Erdoğan announced in June that his government was preparing legislation to regulate and accelerate the PKK’s laying down of arms.

Reports have suggested that it will contain roughly 10 articles, take effect after state institutions verify the laying down of weapons and govern the possible return or reintegration of some PKK members.

Although the legislation has repeatedly been described as imminent, no draft has been made public. Hatimoğulları urged the government to share it before parliament begins its summer recess.

“If they have a draft, they must share it this week,” she said. “Parliament should not go into recess before this law is enacted.”

The DEM Party describes the proposed legislation as a “root law,” an initial measure that would establish the political and legal basis for subsequent reforms.

Hatimoğulları said jailed PKK leader Abdullah Öcalan had prepared a seven or eight-point proposal based on the concept and discussed it with state representatives during a recent meeting on İmralı Island, where he has been imprisoned since 1999.

Although the text had not been delivered to the DEM Party, party officials had received a general briefing on its content, she said.

The current initiative began in October 2024 when far-right Nationalist Movement Party (MHP) leader Devlet Bahçeli, Erdoğan’s main political ally, publicly urged Öcalan to call on the PKK to lay down its arms and disband.
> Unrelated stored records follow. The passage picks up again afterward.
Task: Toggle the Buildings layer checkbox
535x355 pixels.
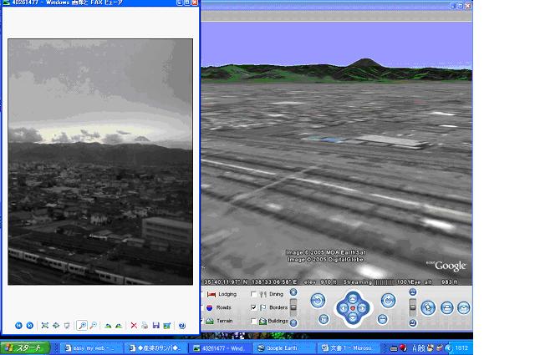Action: pyautogui.click(x=254, y=321)
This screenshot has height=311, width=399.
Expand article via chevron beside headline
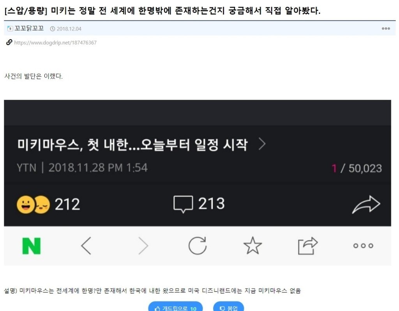(262, 144)
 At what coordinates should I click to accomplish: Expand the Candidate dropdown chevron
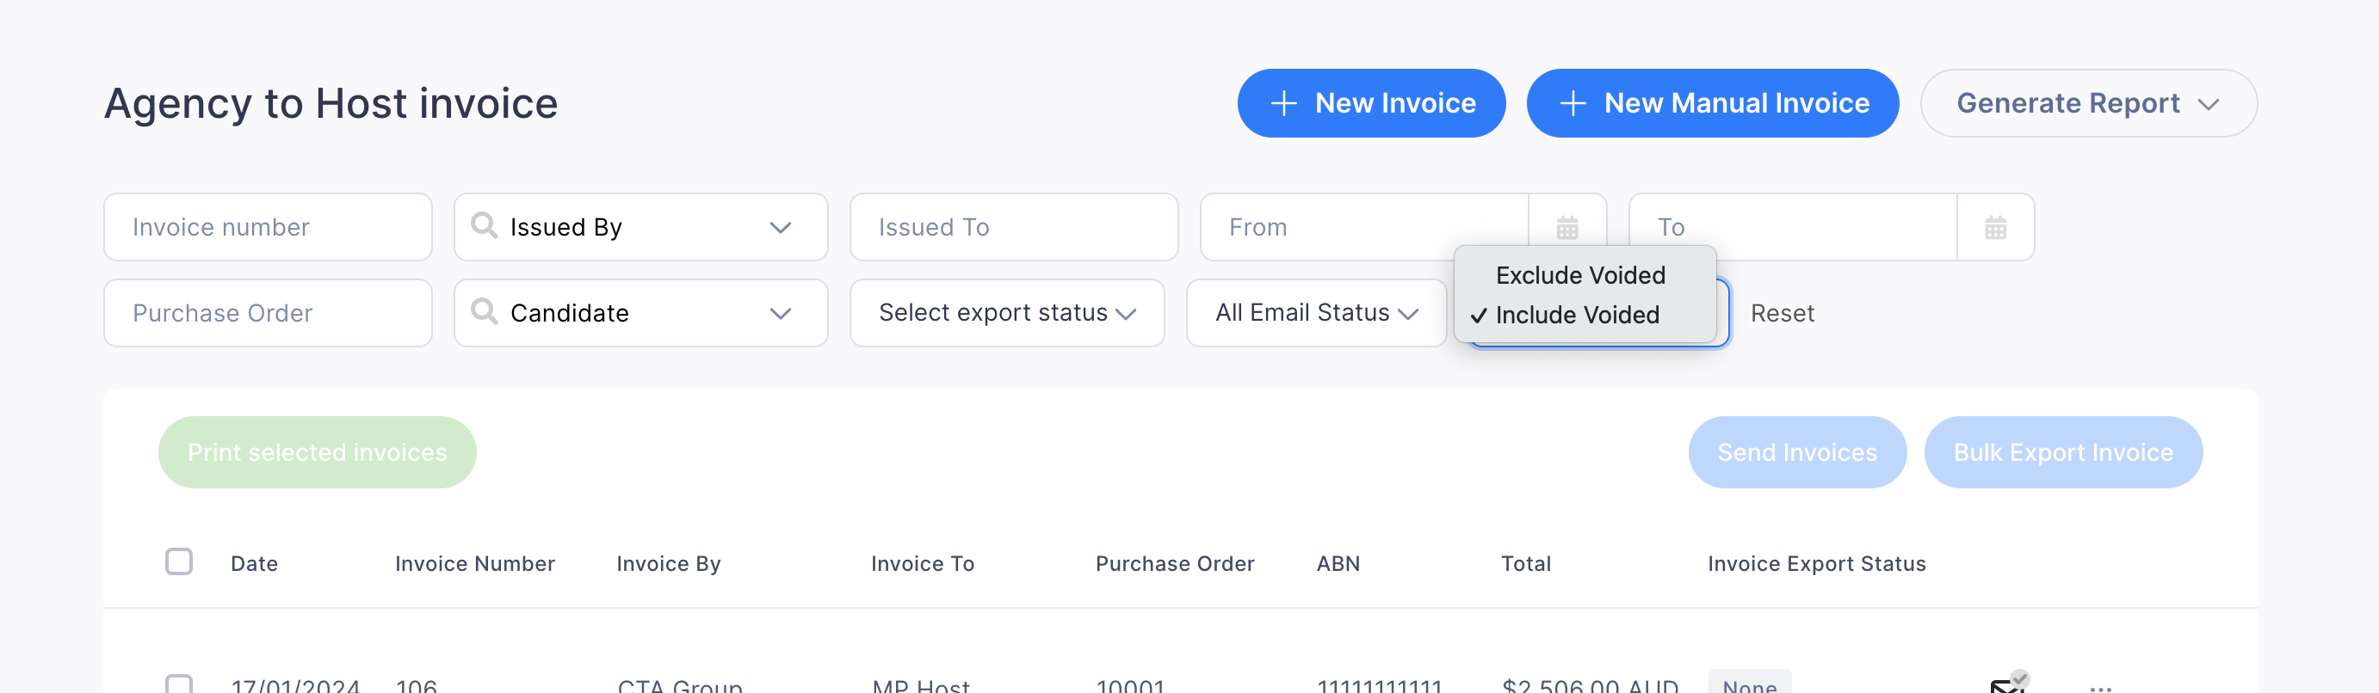780,314
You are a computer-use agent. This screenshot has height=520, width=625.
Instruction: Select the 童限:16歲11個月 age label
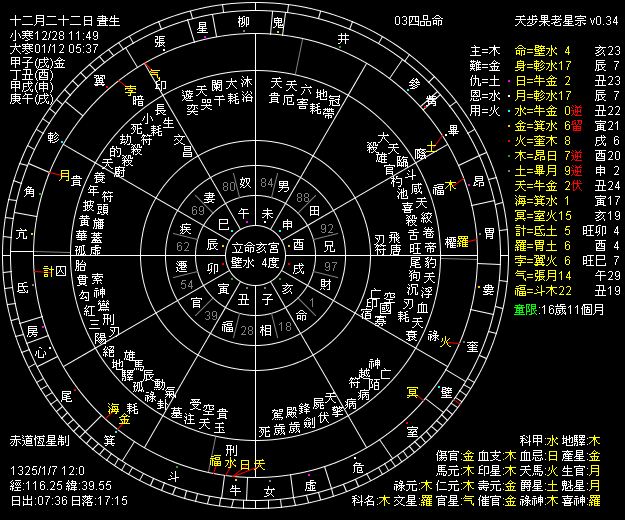coord(561,311)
Öcalan issued the appeal on February 27, 2025. The PKK subsequently declared a ceasefire and announced in May that it had decided to dissolve and end its armed campaign against Turkey.

Thirty militants burned their weapons during a symbolic ceremony in northern Iraq on July 11, 2025, and the group later announced the withdrawal of its remaining fighters from Turkey.
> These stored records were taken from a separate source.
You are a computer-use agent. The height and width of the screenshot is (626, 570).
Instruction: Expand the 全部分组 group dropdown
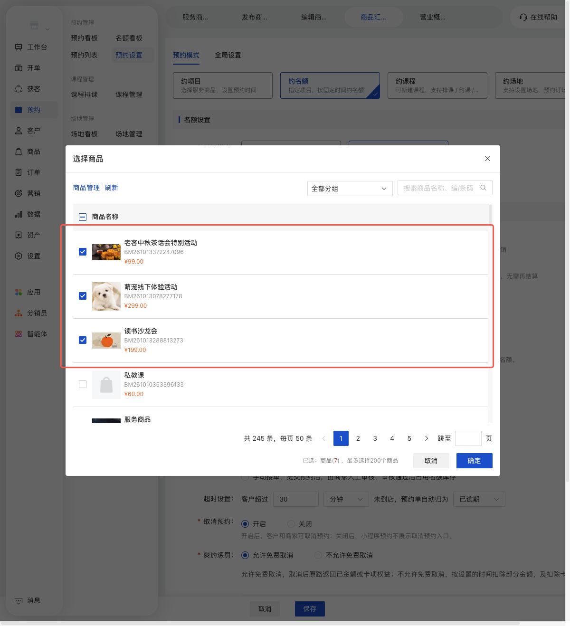tap(350, 189)
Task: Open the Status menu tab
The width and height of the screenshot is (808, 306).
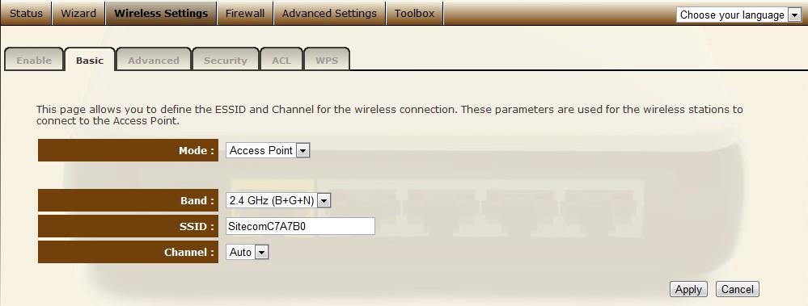Action: 26,14
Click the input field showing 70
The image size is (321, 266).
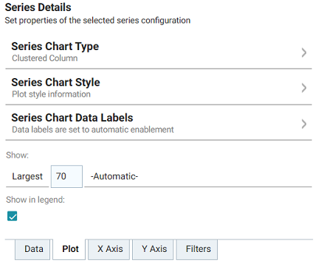66,176
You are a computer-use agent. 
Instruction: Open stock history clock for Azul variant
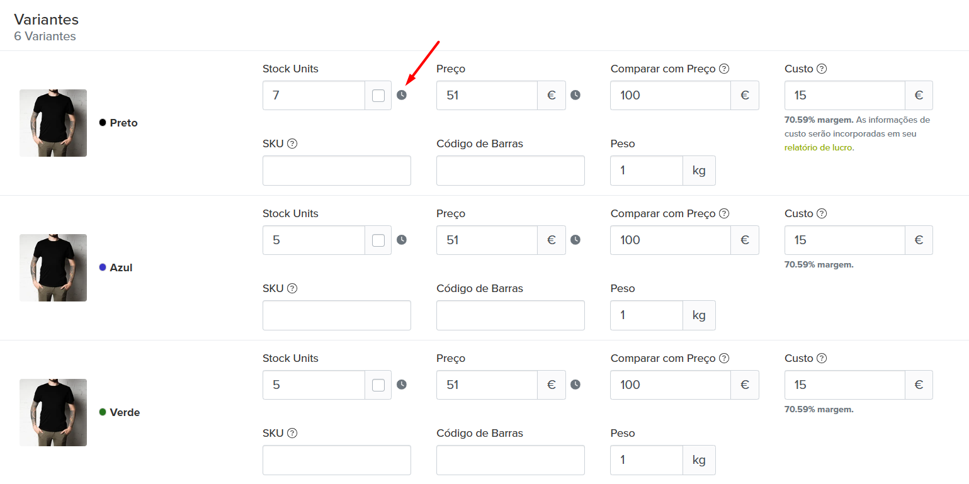tap(402, 240)
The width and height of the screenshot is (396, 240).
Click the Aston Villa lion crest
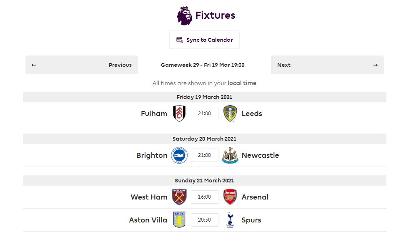coord(179,220)
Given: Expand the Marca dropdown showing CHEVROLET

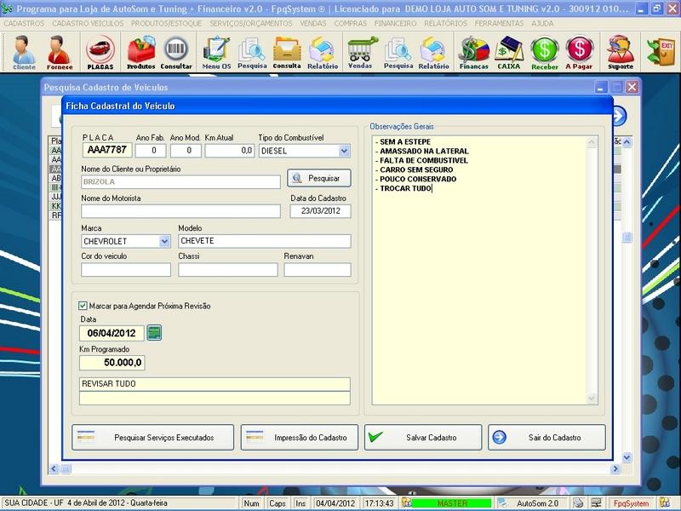Looking at the screenshot, I should pos(164,241).
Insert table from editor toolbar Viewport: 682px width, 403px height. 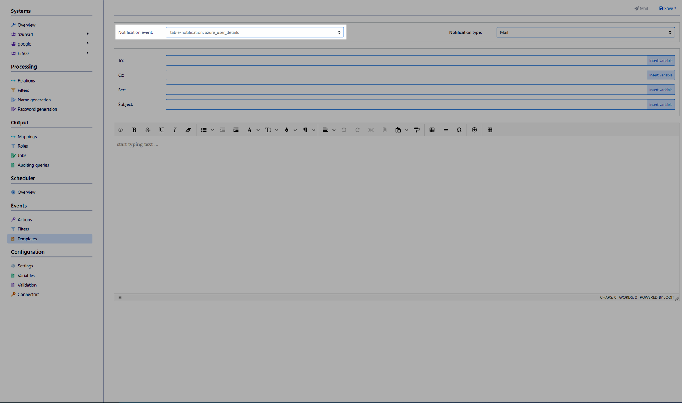(x=432, y=130)

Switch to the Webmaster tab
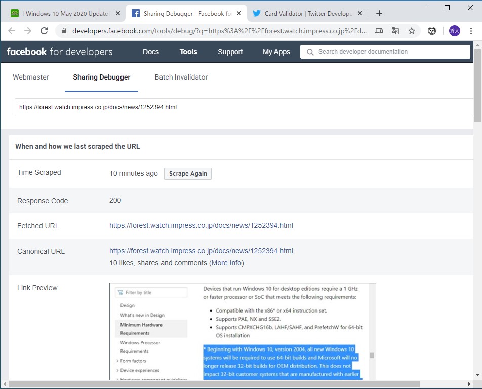30,77
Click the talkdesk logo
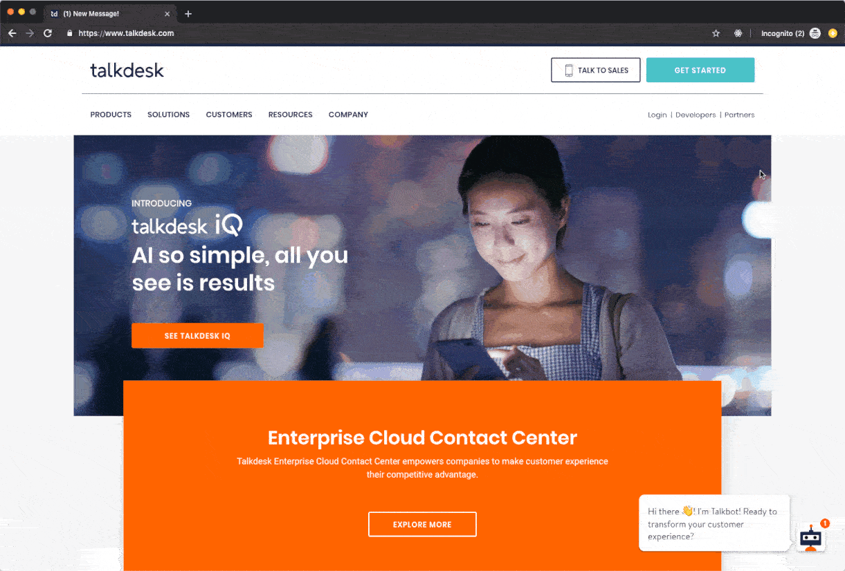 pos(127,70)
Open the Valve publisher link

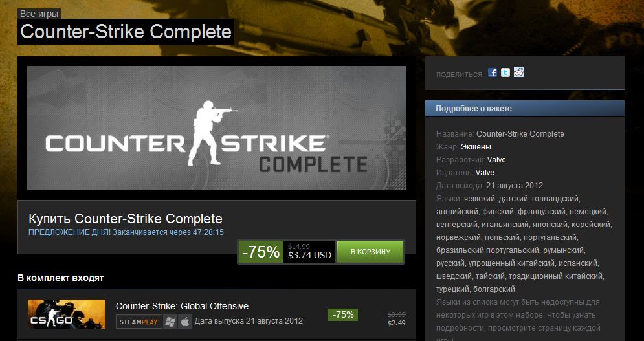(x=485, y=173)
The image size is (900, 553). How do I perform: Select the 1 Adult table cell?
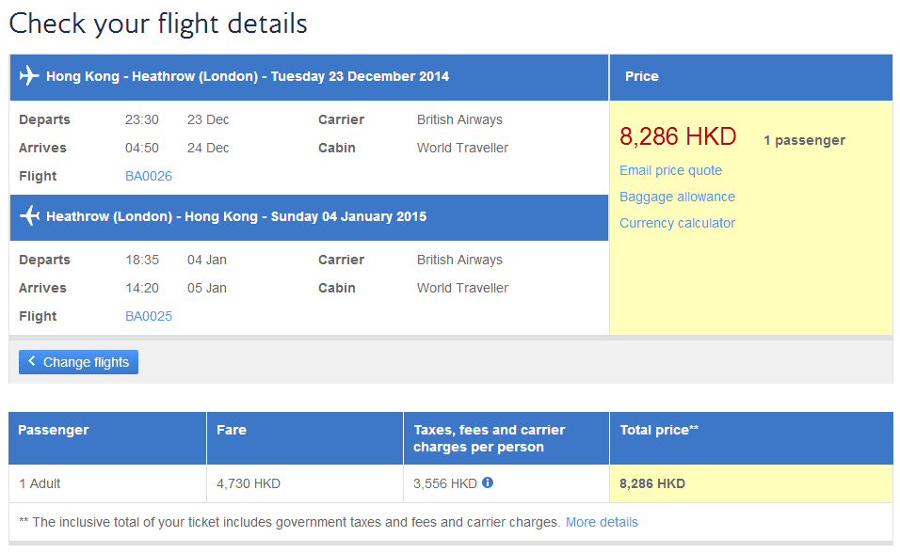[40, 483]
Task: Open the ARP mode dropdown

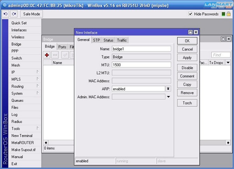Action: [168, 89]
A parliamentary commission established to support the initiative endorsed a report in February recommending the reintegration of PKK members who renounce violence, a narrower legal definition of terrorism, expanded freedom of expression and an end to the appointment of government trustees to replace elected mayors.

The government, however, has yet to introduce legislation implementing those recommendations.

Kurdish politicians accuse Ankara of failing to respond to the PKK’s unilateral steps, while Erdoğan insists the process is continuing as planned.

The PKK, designated as a terrorist organization by Turkey and its Western allies, waged a four-decade armed campaign that left tens of thousands of people dead.

This article is republished from Turkish Minute.